Over the last couple of days, we’ve been charting an ongoing controversy with a training outfit called Hammerfour. Our involvement here at Gun Nuts started when a Facebook friend shared an imagine from their page or their reloading sequence. It was all pretty comical, a lot of flipping the gun up and herky-jerky motions to look cool.

hammerfour stupid reload

But that wasn’t the end of it, and things proceeded to get real when I stumbled across a video that had one of their instructors speed holstering a gun in the appendix position without looking at the holster at all. I called that out as dangerous and stupid (because it is) and then it just sort of exploded across the internet. When ENDO picked it up, it was pretty much game over man, game over. Hammerfour yanked the video and has been getting pounded on their Facebook page and youtube.

There are actually two related issues at work here; and we’ll take a brief look at both of them. The first issue is the lack of any sort of industry standard or regulation in the firearms industry. Literally anyone with a gun and a printer can hang out a shingle as a “firearms trainer”, and with a considerable number of veterans coming back from the wars getting into training, there are more people teaching firearms than ever before. That’s a good thing, because there’s also a huge demand for training.

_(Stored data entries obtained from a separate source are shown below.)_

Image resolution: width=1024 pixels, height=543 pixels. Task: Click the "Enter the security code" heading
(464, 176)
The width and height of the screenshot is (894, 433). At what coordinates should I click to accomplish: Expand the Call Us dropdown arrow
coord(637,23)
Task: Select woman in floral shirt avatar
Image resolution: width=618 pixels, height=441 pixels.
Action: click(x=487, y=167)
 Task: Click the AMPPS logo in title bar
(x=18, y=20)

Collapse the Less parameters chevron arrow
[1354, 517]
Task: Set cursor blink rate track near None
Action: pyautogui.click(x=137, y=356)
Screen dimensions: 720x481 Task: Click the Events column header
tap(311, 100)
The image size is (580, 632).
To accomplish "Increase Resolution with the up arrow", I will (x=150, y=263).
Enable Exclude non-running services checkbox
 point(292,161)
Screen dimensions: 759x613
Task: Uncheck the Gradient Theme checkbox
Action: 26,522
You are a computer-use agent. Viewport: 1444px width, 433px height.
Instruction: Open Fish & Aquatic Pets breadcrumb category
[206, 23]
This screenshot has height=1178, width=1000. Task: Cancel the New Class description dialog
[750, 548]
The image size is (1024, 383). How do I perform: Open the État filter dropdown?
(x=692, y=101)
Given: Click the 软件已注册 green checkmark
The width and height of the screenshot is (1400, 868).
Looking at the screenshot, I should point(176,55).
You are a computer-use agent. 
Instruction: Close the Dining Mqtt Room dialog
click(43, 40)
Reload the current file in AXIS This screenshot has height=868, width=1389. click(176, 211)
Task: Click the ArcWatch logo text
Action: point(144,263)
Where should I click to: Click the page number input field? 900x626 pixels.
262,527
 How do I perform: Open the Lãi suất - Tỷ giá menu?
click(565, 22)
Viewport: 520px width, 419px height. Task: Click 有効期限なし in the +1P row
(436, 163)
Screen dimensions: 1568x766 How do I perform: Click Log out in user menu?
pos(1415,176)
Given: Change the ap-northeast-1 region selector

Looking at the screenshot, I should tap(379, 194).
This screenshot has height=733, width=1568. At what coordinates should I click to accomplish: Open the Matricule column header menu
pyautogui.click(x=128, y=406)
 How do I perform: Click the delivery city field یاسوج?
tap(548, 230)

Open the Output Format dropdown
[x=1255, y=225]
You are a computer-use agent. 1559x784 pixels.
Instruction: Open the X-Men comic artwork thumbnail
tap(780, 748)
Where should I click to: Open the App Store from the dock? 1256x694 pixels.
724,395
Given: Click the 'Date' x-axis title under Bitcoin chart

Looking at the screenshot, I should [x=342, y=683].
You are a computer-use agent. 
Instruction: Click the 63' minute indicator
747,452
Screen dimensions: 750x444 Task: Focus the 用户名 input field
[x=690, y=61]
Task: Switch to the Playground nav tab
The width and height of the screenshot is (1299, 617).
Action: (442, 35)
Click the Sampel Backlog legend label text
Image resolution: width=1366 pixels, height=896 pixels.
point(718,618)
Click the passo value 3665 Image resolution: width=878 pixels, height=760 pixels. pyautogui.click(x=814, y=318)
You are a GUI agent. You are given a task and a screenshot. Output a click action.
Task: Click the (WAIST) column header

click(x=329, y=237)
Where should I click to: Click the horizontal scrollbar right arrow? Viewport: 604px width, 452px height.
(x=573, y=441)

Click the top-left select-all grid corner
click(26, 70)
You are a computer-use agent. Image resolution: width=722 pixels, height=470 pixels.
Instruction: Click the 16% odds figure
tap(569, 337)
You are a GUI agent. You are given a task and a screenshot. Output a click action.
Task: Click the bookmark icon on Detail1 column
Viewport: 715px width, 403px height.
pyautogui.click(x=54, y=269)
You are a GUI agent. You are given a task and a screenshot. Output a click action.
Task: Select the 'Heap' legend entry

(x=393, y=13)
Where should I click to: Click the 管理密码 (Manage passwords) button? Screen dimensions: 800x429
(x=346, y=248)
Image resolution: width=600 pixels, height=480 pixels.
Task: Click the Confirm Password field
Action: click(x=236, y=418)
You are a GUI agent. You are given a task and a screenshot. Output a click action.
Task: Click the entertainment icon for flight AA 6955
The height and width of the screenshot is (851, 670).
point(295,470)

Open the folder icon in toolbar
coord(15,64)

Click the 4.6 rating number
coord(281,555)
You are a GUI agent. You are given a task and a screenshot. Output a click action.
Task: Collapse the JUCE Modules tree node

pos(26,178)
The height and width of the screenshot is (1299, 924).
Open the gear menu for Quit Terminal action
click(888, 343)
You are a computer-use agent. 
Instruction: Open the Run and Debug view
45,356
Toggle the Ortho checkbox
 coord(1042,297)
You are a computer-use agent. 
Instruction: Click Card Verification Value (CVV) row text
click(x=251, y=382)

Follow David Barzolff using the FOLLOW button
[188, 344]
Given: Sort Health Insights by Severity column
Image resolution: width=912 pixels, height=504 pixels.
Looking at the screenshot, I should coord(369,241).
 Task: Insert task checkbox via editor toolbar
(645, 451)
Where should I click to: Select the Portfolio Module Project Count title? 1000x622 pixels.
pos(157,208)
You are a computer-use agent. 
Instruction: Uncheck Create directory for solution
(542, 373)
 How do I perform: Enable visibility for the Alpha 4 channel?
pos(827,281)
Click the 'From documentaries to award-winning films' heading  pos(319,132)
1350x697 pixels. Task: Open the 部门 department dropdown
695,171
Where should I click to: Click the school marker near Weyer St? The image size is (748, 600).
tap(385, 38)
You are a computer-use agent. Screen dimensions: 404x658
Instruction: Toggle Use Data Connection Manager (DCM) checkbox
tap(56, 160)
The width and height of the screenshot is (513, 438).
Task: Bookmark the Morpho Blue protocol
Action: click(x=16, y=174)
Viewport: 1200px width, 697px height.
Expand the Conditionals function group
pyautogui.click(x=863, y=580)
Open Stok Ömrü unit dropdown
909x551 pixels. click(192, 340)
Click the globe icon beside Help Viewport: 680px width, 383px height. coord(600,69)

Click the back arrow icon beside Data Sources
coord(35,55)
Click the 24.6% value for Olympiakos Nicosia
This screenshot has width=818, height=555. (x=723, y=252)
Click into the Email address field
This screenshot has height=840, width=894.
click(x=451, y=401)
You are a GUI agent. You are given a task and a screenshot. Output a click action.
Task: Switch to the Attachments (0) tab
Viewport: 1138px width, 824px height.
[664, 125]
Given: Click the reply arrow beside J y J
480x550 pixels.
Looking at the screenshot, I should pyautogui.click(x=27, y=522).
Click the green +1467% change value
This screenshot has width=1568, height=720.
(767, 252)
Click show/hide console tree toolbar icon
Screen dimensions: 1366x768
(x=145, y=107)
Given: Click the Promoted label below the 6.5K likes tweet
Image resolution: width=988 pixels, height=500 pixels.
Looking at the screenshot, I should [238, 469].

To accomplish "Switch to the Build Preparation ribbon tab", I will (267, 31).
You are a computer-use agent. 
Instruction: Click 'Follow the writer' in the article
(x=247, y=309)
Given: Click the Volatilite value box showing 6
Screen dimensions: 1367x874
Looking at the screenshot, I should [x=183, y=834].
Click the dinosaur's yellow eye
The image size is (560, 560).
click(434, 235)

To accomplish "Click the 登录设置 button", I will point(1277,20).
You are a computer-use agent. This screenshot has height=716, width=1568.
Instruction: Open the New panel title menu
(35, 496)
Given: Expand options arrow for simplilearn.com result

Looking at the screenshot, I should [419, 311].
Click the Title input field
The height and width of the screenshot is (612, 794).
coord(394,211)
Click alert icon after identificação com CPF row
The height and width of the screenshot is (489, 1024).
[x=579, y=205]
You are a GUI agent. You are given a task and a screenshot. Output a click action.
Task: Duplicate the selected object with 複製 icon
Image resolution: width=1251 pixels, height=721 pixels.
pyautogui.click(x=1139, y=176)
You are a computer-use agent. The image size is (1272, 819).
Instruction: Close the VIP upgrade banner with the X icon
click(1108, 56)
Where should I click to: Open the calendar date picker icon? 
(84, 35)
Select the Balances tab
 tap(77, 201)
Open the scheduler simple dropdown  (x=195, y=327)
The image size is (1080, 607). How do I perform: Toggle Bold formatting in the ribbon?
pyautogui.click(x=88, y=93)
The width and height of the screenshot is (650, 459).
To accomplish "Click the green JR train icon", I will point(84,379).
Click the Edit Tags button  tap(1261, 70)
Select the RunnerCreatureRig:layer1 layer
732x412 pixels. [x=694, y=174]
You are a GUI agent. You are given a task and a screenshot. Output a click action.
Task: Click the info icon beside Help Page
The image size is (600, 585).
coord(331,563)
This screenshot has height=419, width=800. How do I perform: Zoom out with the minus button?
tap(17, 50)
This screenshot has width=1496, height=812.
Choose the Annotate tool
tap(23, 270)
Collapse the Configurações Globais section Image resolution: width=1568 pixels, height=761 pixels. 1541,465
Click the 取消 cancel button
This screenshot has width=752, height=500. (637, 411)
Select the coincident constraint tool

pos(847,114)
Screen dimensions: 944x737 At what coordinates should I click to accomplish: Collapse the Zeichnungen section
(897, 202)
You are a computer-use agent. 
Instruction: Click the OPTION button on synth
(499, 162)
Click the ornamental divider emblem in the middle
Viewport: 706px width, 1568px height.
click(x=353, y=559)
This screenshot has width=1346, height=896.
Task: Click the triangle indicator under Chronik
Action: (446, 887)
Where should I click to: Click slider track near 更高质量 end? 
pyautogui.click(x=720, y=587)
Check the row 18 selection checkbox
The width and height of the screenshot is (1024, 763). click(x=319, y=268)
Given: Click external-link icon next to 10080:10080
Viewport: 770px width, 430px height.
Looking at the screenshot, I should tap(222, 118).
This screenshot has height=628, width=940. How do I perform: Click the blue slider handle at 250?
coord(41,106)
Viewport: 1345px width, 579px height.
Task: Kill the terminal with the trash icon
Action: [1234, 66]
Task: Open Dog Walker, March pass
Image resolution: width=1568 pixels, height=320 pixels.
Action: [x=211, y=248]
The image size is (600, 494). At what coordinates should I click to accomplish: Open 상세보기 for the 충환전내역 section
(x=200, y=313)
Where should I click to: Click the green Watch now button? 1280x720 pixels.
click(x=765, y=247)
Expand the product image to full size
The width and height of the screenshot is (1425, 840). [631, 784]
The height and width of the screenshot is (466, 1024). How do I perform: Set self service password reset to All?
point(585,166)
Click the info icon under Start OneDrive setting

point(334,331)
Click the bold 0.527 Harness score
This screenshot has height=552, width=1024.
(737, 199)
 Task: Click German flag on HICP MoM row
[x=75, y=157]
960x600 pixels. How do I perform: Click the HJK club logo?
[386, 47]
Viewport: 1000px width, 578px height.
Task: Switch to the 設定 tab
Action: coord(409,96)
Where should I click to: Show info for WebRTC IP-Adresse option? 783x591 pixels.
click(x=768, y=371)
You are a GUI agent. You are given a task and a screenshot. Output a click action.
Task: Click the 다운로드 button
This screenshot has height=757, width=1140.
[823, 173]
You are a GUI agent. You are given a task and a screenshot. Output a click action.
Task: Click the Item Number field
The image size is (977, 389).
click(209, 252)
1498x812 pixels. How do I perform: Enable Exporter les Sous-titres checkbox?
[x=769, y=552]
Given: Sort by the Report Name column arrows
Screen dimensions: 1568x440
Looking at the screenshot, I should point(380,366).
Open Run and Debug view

The danger though is just that – anyone can be a trainer. Training, like any other consumer product needs to be marketed. The best way to market training? Take something another successful dude has already done, change it and call it your own. A really good example of this with regards to Hammerfour is the all the herky-jerky motions. It looks like someone watched the Magpul videos where they flick the gun around to look at the chamber on a rifle reload and decided it looked cool, so they’d do it for EVERYTHING. Which is fine, because hey whatever. We’re all in this to make a buck, and I don’t begrudge people that.

What does concern is the manner that many of these new training outfits respond to legitimate criticism. Note the word legitimate, because saying “your technique looks stupid and you guys are retards” isn’t legitimate criticism; that’s just being an asshole. Legitimate criticism is pointing out that there are good, established reasons taught by well respected and accomplished shooters and trainers to not do the stuff that you see some of these new outfits do. Unfortunately, the response that you frequently see is just what happened with Hammerfour – deleted videos, deleting comments, etc.

The reason that happens is specifically because anyone can be trainer – and anyone can be on the internet. Legitimate criticism gets mixed in with trolling, and everything gets deleted and no one learns anything. I can guarantee that Hammerfour isn’t going to change their training methods because of this, and they’re going to keep teaching no-look speed holstering because you should “always keep your eyes on the threat.”

My advice to any training company: learn to differentiate legitimate criticism from trolling. Keep the former, delete the latter. Remove ego from the equation. Good luck.